Task - Copy word for word the items below, from the line holding "This screenshot has height=458, width=718." through the end of the items, both ends included.

______

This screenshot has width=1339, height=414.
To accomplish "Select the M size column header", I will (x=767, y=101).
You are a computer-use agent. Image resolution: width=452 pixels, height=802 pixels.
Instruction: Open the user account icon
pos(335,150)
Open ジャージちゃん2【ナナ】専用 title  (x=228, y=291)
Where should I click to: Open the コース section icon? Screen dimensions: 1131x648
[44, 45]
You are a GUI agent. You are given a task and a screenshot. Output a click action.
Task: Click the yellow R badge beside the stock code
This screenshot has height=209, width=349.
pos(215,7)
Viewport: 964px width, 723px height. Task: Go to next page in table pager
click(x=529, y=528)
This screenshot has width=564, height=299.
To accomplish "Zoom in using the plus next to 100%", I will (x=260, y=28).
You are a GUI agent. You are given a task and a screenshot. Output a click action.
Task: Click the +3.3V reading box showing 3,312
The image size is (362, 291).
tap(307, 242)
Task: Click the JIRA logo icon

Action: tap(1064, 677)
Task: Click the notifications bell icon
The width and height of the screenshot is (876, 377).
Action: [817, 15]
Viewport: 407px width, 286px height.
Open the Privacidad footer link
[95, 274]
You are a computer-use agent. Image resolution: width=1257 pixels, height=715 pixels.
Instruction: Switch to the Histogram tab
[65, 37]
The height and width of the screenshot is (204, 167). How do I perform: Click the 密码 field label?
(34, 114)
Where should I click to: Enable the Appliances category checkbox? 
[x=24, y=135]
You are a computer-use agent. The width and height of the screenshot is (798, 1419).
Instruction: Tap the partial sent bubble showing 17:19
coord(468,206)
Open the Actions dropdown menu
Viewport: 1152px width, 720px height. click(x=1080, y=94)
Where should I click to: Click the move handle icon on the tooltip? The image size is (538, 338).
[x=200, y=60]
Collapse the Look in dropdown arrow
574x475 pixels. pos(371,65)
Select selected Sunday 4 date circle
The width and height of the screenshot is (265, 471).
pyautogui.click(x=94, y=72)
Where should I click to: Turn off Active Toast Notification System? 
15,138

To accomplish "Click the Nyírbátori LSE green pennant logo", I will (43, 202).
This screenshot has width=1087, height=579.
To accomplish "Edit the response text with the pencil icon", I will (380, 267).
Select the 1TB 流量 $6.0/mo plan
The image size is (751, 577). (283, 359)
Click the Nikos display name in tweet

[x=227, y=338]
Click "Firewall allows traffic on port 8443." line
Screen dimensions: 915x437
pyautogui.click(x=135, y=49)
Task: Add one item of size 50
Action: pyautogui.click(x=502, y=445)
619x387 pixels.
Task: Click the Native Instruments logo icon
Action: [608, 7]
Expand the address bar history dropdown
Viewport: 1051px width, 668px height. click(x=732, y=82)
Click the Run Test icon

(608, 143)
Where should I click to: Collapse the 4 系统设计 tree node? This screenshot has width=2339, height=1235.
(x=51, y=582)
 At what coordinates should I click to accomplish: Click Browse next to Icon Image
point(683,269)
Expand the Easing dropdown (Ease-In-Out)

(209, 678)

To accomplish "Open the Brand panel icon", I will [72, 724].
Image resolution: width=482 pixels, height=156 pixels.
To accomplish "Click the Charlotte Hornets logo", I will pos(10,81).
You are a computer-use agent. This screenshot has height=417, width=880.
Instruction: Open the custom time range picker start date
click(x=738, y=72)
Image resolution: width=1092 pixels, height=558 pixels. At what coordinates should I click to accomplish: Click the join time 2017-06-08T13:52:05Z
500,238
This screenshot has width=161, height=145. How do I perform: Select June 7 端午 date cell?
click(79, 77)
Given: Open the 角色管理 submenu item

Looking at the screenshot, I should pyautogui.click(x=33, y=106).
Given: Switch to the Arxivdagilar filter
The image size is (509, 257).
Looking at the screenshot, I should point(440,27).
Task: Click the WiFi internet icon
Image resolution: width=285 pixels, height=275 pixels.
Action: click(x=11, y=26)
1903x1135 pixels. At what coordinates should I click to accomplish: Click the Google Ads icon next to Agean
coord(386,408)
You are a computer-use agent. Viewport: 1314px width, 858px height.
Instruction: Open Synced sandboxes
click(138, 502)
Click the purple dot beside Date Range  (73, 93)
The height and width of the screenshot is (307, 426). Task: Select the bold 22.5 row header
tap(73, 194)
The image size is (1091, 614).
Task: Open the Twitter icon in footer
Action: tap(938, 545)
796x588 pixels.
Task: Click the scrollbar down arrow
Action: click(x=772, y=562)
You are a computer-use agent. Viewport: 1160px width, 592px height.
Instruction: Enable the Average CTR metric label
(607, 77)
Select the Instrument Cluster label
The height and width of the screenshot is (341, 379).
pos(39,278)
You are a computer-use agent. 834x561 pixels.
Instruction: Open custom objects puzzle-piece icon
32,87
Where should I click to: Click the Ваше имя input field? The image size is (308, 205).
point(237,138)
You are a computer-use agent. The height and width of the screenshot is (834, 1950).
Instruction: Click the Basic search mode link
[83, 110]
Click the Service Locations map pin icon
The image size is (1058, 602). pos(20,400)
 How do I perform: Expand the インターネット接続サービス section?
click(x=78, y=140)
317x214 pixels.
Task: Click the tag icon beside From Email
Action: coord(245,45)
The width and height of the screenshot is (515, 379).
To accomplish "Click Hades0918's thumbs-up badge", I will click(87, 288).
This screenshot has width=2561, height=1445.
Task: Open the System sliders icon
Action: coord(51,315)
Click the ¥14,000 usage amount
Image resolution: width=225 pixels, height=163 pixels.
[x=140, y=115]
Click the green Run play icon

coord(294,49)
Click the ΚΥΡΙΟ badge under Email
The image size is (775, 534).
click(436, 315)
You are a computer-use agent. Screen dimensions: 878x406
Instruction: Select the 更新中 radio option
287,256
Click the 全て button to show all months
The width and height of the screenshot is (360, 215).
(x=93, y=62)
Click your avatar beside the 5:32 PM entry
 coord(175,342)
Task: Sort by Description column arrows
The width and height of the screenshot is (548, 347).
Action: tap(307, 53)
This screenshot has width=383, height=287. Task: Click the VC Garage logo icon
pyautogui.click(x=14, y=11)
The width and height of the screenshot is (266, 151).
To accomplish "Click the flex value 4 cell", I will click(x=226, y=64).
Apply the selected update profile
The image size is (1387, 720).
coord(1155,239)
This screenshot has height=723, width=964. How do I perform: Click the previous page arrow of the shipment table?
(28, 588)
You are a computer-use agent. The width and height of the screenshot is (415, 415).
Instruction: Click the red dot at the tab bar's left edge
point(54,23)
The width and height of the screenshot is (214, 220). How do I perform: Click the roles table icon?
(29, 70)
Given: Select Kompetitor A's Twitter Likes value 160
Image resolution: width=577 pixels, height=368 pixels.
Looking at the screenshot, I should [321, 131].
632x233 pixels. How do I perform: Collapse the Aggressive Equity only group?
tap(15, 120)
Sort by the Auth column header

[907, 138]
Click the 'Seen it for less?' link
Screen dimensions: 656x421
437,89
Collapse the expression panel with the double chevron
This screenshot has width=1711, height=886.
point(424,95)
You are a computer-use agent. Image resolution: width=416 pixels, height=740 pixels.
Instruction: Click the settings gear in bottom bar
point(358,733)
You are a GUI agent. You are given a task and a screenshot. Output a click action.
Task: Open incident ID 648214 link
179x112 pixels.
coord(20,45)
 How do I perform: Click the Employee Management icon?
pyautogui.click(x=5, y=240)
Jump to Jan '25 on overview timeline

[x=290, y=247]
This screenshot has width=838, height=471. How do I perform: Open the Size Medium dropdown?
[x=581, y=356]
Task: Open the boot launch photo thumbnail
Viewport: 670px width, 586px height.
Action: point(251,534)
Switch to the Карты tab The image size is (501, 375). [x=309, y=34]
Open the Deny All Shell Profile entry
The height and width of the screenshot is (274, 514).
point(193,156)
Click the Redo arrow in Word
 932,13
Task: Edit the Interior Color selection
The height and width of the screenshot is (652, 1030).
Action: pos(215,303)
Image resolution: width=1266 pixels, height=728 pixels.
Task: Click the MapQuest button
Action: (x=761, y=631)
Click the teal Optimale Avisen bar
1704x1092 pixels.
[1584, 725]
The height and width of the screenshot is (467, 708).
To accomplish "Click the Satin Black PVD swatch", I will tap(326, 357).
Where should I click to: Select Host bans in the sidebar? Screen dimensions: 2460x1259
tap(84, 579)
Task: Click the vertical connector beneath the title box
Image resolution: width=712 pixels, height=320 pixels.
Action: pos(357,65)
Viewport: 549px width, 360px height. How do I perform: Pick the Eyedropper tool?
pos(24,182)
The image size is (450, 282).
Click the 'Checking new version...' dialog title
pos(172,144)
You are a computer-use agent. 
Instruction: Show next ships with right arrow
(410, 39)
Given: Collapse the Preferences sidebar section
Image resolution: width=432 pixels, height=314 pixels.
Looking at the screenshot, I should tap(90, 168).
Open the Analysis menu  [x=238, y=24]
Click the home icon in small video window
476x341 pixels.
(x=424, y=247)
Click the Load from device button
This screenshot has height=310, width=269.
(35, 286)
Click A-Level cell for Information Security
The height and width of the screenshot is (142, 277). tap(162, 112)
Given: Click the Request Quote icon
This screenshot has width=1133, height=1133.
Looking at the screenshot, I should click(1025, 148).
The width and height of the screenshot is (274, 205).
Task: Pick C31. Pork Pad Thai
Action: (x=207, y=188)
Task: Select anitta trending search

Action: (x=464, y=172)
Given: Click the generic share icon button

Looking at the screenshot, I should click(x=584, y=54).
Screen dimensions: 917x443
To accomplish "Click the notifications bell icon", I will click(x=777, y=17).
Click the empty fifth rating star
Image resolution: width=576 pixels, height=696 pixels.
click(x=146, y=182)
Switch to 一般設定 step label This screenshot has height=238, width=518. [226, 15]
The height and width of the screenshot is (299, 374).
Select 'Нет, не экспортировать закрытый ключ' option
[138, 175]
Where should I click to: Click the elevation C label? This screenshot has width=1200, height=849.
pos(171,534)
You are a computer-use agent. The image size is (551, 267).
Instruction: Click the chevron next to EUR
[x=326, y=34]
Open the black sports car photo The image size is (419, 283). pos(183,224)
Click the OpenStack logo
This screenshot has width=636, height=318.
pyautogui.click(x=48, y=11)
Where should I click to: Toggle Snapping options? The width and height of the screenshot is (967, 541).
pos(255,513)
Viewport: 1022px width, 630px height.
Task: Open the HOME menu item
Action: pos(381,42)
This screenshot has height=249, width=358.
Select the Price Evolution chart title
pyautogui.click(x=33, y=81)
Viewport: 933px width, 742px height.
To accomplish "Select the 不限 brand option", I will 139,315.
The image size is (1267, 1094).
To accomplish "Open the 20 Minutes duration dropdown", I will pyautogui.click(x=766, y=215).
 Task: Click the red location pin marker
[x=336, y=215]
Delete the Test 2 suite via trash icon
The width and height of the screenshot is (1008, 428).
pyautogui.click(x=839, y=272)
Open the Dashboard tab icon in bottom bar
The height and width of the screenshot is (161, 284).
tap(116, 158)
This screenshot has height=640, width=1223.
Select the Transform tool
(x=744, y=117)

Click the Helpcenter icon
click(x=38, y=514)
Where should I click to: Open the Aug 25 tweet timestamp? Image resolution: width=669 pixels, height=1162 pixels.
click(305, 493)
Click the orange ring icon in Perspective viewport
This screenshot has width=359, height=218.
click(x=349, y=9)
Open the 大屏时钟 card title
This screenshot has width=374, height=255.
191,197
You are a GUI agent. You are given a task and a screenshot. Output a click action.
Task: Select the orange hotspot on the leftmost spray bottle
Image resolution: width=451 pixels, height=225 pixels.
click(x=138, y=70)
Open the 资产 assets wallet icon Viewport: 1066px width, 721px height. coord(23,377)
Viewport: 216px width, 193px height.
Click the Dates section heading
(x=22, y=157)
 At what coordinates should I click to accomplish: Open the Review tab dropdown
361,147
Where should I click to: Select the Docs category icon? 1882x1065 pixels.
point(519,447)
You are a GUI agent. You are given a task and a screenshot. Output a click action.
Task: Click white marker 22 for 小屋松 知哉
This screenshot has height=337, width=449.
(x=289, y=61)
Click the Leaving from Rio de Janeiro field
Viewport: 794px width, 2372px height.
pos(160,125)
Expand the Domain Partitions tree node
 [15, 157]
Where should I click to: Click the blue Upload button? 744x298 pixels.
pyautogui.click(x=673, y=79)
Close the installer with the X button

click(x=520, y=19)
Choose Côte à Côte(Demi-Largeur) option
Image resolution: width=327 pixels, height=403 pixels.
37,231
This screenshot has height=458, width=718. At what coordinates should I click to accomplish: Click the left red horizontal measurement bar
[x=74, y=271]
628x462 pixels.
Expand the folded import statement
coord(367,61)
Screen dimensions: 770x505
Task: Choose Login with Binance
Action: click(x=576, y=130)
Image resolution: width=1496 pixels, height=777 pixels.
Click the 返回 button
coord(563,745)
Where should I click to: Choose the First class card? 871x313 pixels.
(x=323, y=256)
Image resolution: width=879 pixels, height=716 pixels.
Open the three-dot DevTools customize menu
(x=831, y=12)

______

Result below -
This screenshot has height=458, width=718. At what coordinates should I click to accomplish: Click the left red horizontal measurement bar
[x=74, y=271]
628x462 pixels.
Expand the folded import statement
coord(367,61)
Screen dimensions: 770x505
Task: Choose Login with Binance
Action: click(x=576, y=130)
Image resolution: width=1496 pixels, height=777 pixels.
Click the 返回 button
coord(563,745)
Where should I click to: Choose the First class card? 871x313 pixels.
(x=323, y=256)
Image resolution: width=879 pixels, height=716 pixels.
Open the three-dot DevTools customize menu
(x=831, y=12)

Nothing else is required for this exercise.